• [Exercise description] Transcribe nothing except the lines below that run from the one with "Click help icon next to 人群数据和关键词数据部分数据重合" to the one with "The image size is (1170, 945).", ends included, and do not copy any picture.

• [Given data]

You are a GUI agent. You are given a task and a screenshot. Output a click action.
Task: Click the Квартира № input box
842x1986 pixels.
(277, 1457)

---

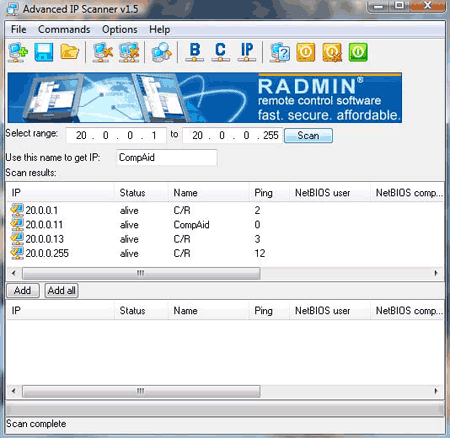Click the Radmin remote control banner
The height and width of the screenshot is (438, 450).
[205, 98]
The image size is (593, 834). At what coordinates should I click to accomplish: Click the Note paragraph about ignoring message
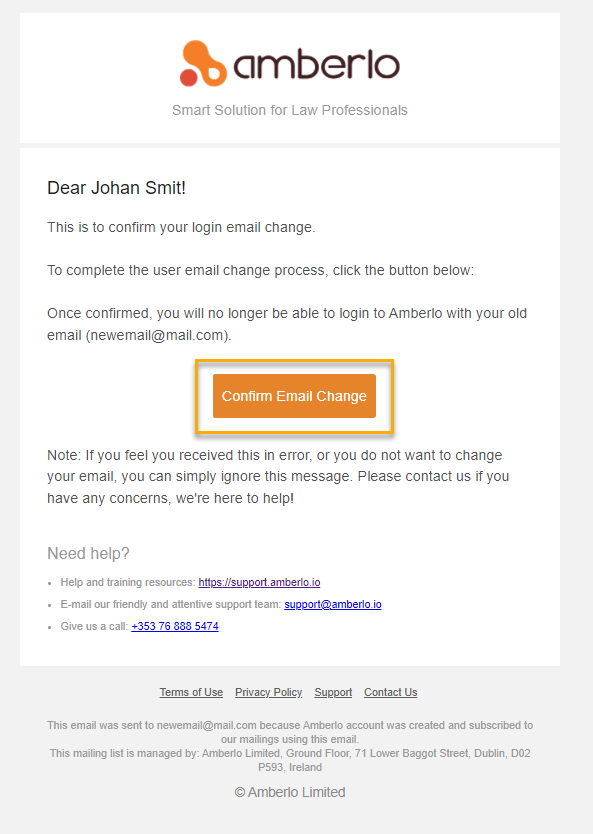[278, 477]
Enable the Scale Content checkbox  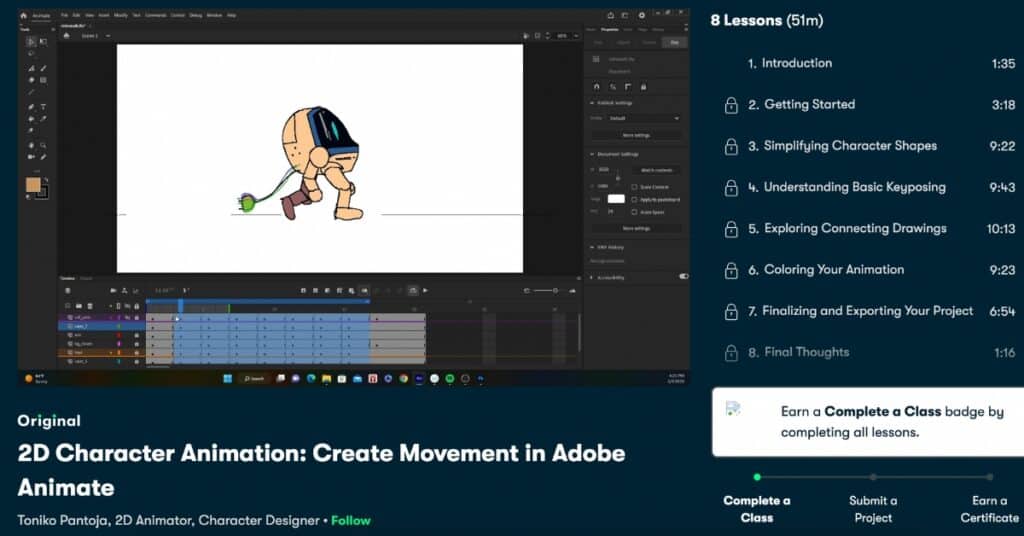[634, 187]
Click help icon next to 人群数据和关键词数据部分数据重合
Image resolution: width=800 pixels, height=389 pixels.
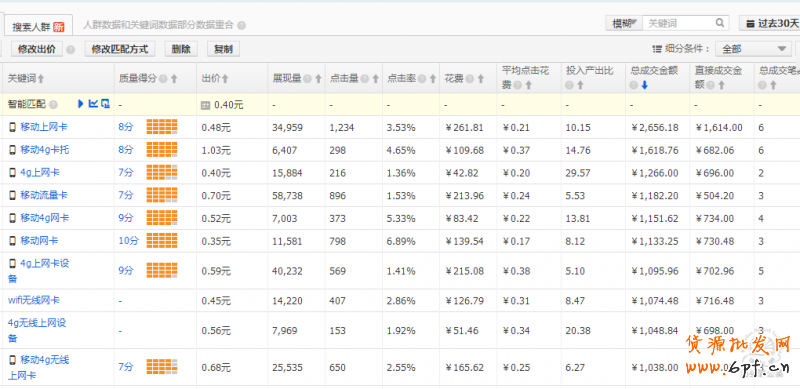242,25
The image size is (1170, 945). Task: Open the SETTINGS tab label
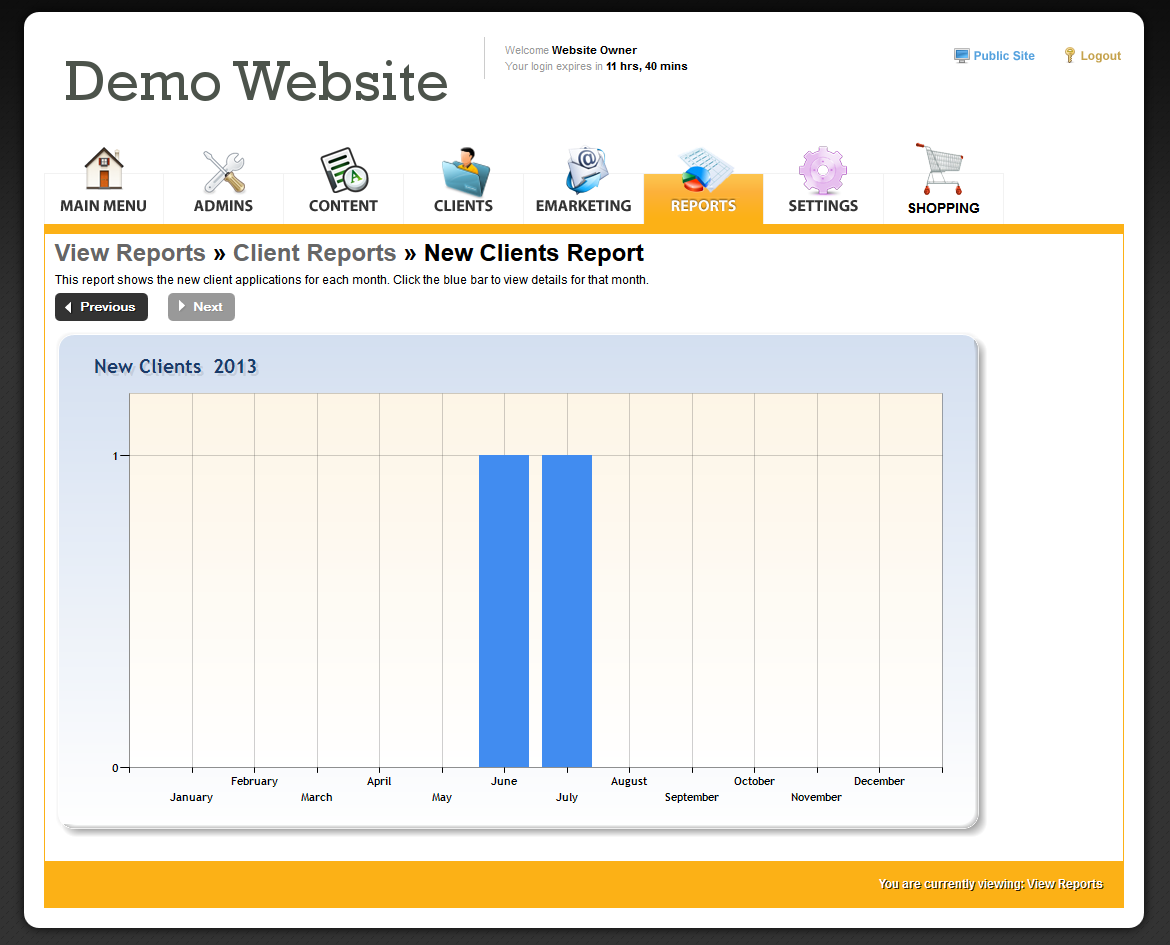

• [Worked solution]
Click help icon next to 人群数据和关键词数据部分数据重合
Image resolution: width=800 pixels, height=389 pixels.
242,25
The image size is (1170, 945). Task: Open the SETTINGS tab label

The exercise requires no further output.